Instructions for the task:
With the string "width" as the filter, copy each matching line from the records.

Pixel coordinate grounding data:

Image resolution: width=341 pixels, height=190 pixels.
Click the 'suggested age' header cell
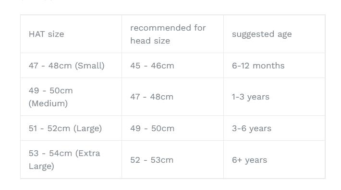(274, 34)
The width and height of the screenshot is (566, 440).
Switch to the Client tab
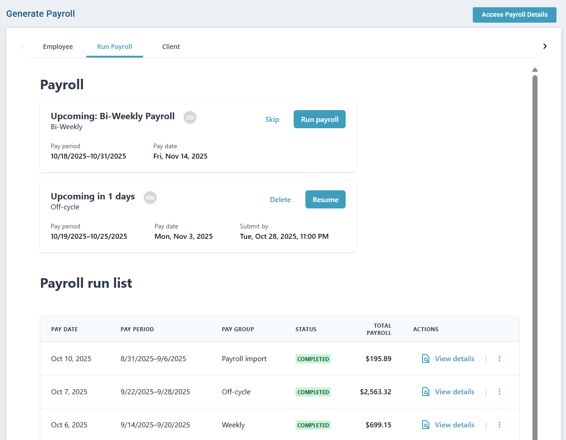pos(171,47)

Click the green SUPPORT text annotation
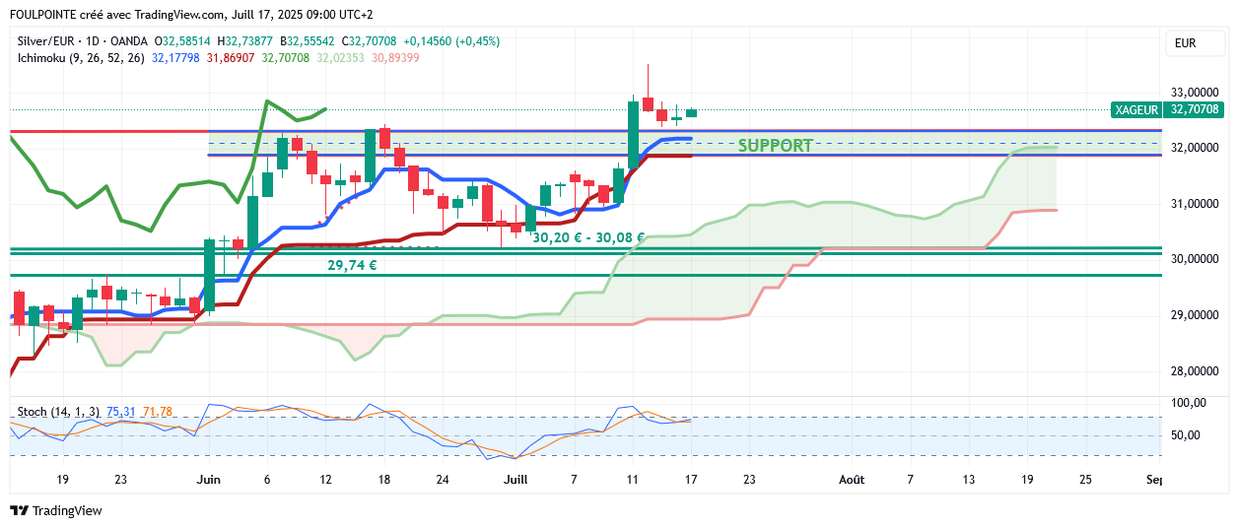(775, 146)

Exercise solution:
Image resolution: width=341 pixels, height=190 pixels.
The width and height of the screenshot is (566, 440).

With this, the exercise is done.